> _SOURCE EXTRACT_:
(begin)

The Mess Around: All they want to do is to fool around with you.
Who are you?
I'm Dave, and I sing and play guitar in The Mess Around. Mark plays bass, Nick plays guitar and Greg plays drums, but they aren't answering these questions, so fuck 'em.
Who are you wearing?
Well, a tiny old man sneezed on me on the subway earlier today, so I would have to say "some of him". Unfortunately, I didn't catch his name, so I'm not sure if he has a designer label.
With what hologram would you like to play?
Definitely Jem and the Holograms. But they are technically animated. If you mean real holograms, I'm waiting for our collaboration with hologram GG Allin, only because if a hologram sticks a microphone up it's ass it probably doesn't smell.
Favorite Rowdy Roddy Piper movie?

(end)

> _DATA SHOWN_:
(begin)

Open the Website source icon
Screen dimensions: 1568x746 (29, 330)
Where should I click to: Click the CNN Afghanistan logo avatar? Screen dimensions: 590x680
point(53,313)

(end)

> _WORK TO COMPLETE_:
1. In the band interview, which instrument does Mark play?
2. Please edit the band interview from the passage starting at "The Mess Around: All" and ending at "so fuck 'em.", swapping "Dave" for "David".

> _EXERCISE SOLUTIONS_:
1. Bass.

2.
The Mess Around: All they want to do is to fool around with you.
Who are you?
I'm David, and I sing and play guitar in The Mess Around. Mark plays bass, Nick plays guitar and Greg plays drums, but they aren't answering these questions, so fuck 'em.